Il caso si sta trasformando in una crisi diplomatica internazionale. Trump: Se sarà dimostrata la responsabilità dell'Arabia Saudita ci saranno conseguenze molto serie
La scomparsa, o presumibilmente, la morte del giornalista saudita Jamal Khashoggi si sta trasformando in una crisi diplomatica internazionale. A 16 giorni dalla sua sparizione a Istanbul e senza risposte credibili sulla sua sorte da parte della monarchia, in queste ore i governi occidentali si sono trovati costretti a prendere le distanze da Riyad, con il risultato che la 'Davos del deserto', il summit organizzato dal principe saudita Mohammed bin Salman per invitare a investire in Arabia Saudita, sta assistendo a numerose defezioni. Dopo quelle dei ministri economici di Regno Unito, Francia e Olanda è arrivata l'ultima, la più pesante, quella del segretario al Tesoro statunitense, Steven Mnuchin: la decisione di un passo indietro è arrivata dopo l'incontro del segretario di Stato Usa, Mike Pompeo, con il presidente Donald Trump all'indomani della spedizione del capo della diplomazia Usa da re Salman per essere aggiornato sulle indagini. Il presidente stesso ha affermato di ritenere che il giornalista sia morto e ha avvertito che se sarà dimostrata la responsabilità dell'Arabia Saudita ci saranno "conseguenze molto serie". Pompeo ha dato 72 ore di tempo al principe saudita per completare la sua inchiesta sull'uccisione dell'editorialista del Washington Post critico con Riyad "se non vuole mettere a rischio la reputazione del regno nel mondo". Il segretario di Stato Usa ha sottolineato l'importanza di agire in tempi brevi, ponendo una scadenza, a causa della crescente pressione internazionale sulla vicenda.

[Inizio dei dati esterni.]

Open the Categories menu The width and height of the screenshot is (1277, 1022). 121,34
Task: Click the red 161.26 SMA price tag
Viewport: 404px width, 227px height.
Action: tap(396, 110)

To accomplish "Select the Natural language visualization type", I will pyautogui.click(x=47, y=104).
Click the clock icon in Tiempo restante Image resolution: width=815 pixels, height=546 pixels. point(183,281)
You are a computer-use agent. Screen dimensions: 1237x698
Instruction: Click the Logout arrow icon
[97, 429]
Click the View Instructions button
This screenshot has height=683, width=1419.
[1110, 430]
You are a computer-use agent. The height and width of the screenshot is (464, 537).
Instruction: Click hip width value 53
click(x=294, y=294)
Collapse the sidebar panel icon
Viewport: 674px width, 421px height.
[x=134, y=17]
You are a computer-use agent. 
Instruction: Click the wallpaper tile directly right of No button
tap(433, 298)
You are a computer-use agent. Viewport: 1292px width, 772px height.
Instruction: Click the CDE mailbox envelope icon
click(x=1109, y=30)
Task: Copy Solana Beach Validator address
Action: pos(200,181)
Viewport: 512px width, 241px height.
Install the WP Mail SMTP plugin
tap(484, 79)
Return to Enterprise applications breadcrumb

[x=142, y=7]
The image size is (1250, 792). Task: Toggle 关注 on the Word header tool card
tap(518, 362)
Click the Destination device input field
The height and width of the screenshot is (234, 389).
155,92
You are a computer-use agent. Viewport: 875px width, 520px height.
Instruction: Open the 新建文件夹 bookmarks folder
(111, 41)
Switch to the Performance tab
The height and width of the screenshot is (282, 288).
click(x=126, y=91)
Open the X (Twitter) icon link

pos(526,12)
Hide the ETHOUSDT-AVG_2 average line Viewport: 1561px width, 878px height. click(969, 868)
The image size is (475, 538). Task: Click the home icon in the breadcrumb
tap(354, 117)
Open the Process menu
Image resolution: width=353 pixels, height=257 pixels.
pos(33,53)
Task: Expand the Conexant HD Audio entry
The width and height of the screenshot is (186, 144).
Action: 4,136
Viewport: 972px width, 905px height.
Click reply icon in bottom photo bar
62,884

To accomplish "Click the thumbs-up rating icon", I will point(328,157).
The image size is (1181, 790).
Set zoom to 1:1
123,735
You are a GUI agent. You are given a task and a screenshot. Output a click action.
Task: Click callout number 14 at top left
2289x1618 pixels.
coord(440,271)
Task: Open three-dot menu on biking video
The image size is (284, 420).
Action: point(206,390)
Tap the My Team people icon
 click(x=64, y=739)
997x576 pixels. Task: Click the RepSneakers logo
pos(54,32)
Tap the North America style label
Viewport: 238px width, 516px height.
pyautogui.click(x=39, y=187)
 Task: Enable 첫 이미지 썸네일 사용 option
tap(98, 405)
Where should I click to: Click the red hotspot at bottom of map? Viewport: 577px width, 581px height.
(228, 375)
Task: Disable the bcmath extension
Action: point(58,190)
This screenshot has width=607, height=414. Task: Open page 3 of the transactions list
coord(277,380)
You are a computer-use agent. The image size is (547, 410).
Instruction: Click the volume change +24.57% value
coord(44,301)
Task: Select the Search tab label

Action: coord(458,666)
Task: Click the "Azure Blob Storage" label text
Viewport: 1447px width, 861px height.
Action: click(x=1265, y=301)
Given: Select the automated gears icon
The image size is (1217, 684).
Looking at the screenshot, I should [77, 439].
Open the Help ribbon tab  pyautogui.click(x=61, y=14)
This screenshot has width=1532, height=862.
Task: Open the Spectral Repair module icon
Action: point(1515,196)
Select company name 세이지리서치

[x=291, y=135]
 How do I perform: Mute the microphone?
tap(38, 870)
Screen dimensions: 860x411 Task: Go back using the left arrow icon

Le indagini proseguono infatti a rilento, tra depistaggi, smentite e illazioni. Secondo quanto riporta il quotidiano turco Yeni Safak, uno dei 15 sauditi presumibilmente coinvolti nel caso sarebbe morto in un "incidente d'auto sospetto" a Riyad. Si tratta di Mashal Saad al-Bostani, 31 anni, tenente dell'aviazione saudita che avrebbe fatto parte dei 15 sospetti arrivati in Turchia dall'Arabia Saudita il 2 ottobre (giorno della scomparsa di Khashoggi dopo il suo ingresso nel consolato saudita a Istanbul) e che ripartirono il giorno stesso. Secondo le autorità turche, infatti, il giornalista è stato ucciso all'interno del consolato. Un editorialista di Hurriyet, Abdulkadir Selvi, scrive oggi che il console saudita a Istanbul, Mohammad al-Otaibi, potrebbe essere "la prossima esecuzione" dal momento che il principe ereditario "farebbe di tutto per disfarsi delle prove".
Secondo il New York Times, inoltre, le autorità saudite stanno pensando di accusare un alto funzionario dell'intelligence, vicino a Mbs: si tratta del generale Ahemd al-Assiri. Incolpare al-Assiri, spiega il quotidiano, potrebbe anche fornire una spiegazione plausibile per la morte del giornalista, e potrebbe aiutare a sviare la colpa dal principe ereditario, che gli 007 americani sono sempre più convinti sia il vero mandante della scomparsa di Khashoggi.
Le ong intanto sollecitano un'indagine indipendente dell'Onu. Ma il Palazzo di Vetro frena: ci sarà solo "se tutte le parti coinvolte lo chiedono o se c'è un mandato legislativo da parte di un organo delle Nazioni Unite".